Given records:

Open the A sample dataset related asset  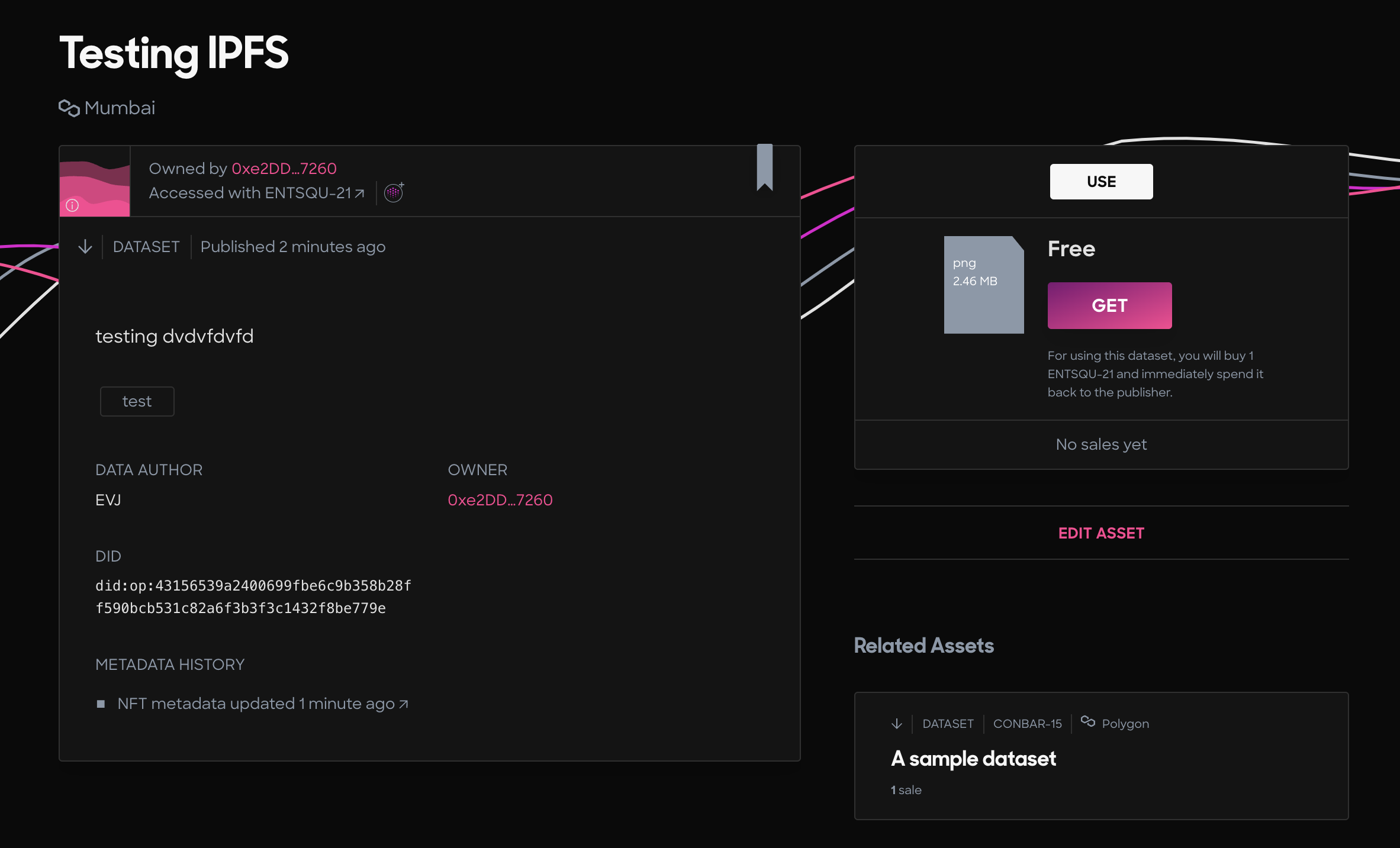(973, 759)
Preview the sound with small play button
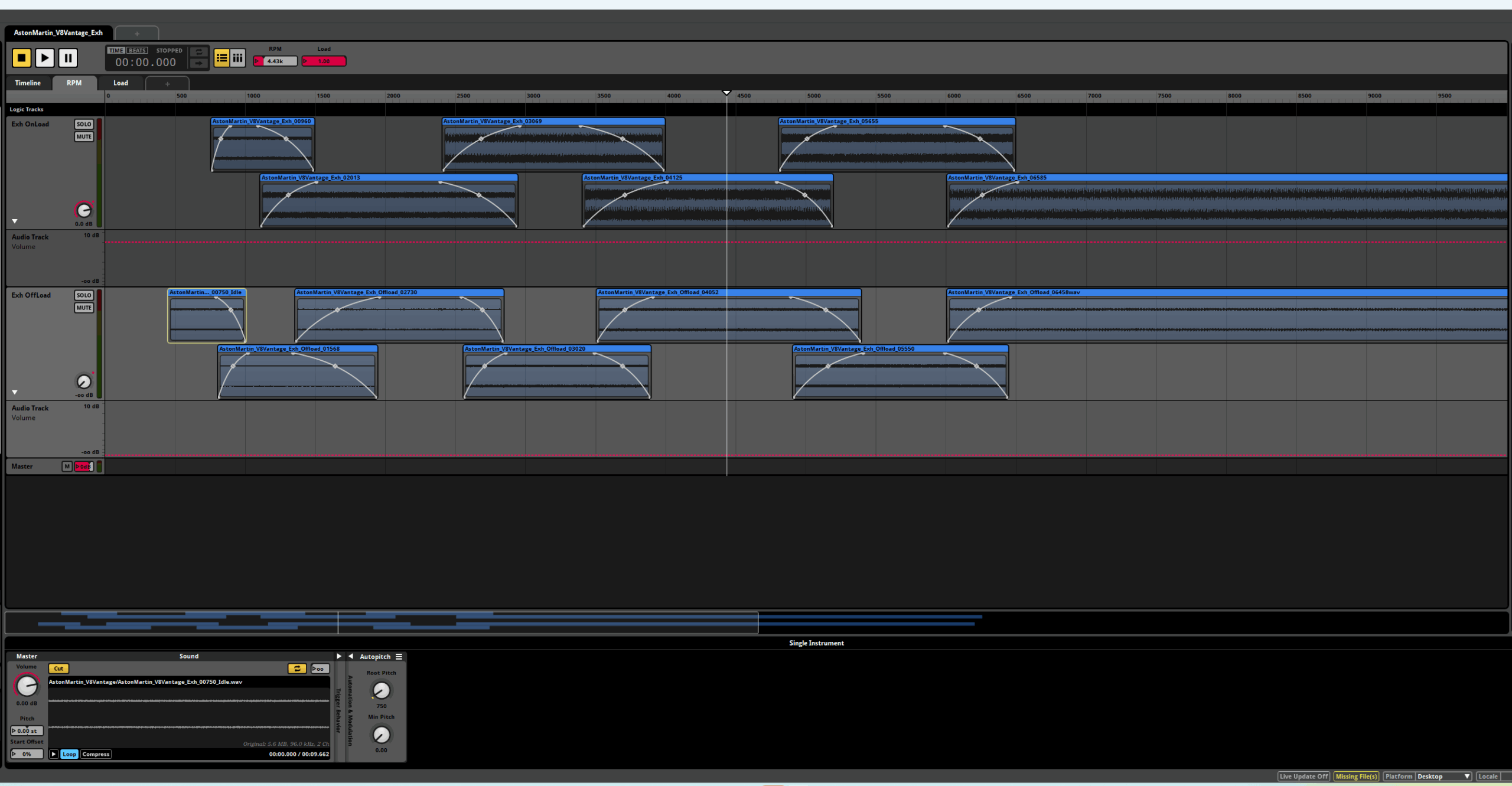The image size is (1512, 786). pyautogui.click(x=54, y=754)
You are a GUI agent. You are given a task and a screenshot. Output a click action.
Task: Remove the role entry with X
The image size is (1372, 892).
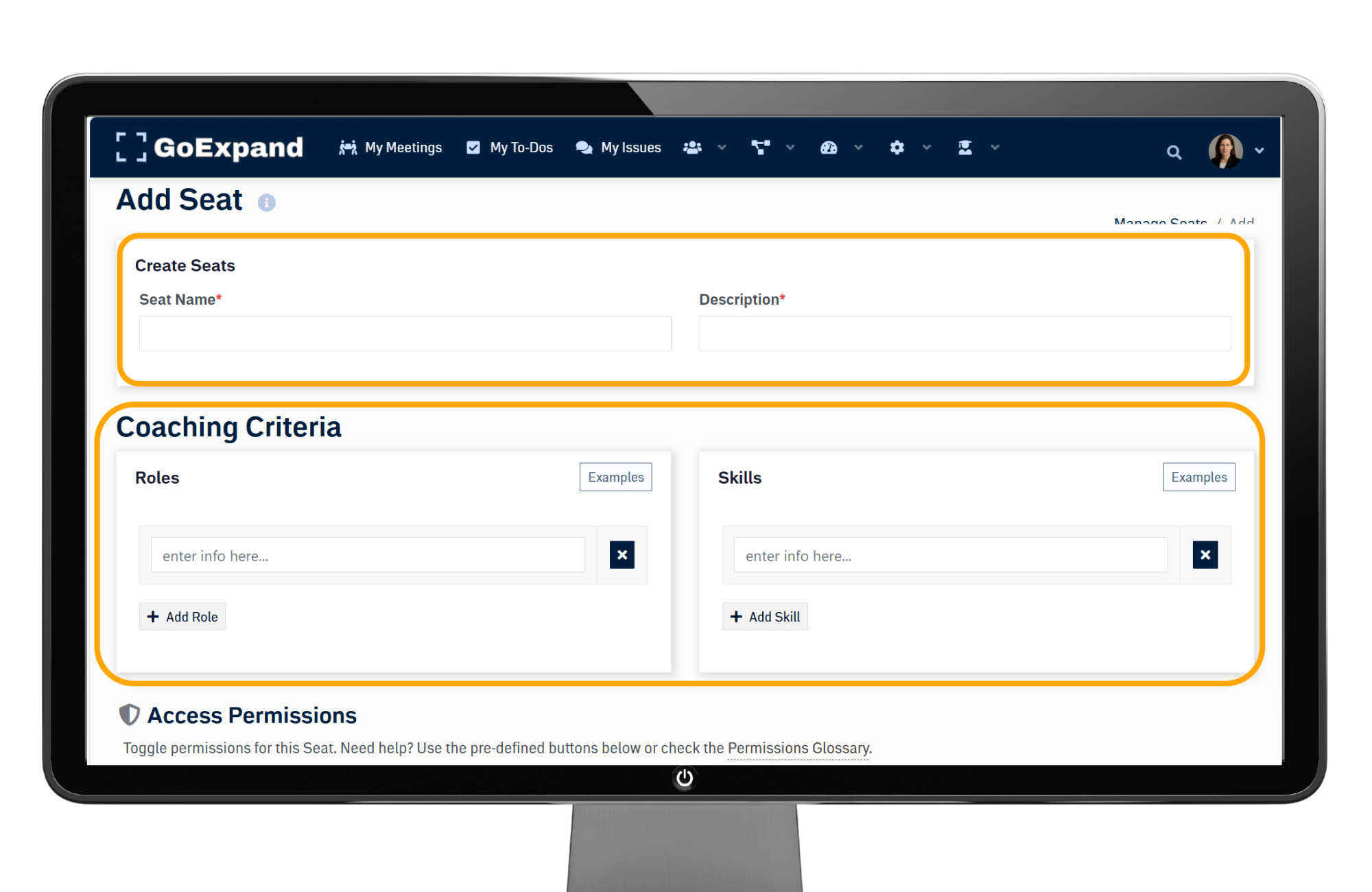pos(622,554)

Work order:
Return only the lines from the one containing "Preview the sound with small play button" through the last line of the entries above, exactly as written and without pictures.

Solved exercise:
Preview the sound with small play button
The image size is (1512, 786). pyautogui.click(x=54, y=754)
You are a GUI agent. You are given a task and a screenshot. Output a click action.
Task: Remove the role entry with X
The image size is (1372, 892).
pos(622,554)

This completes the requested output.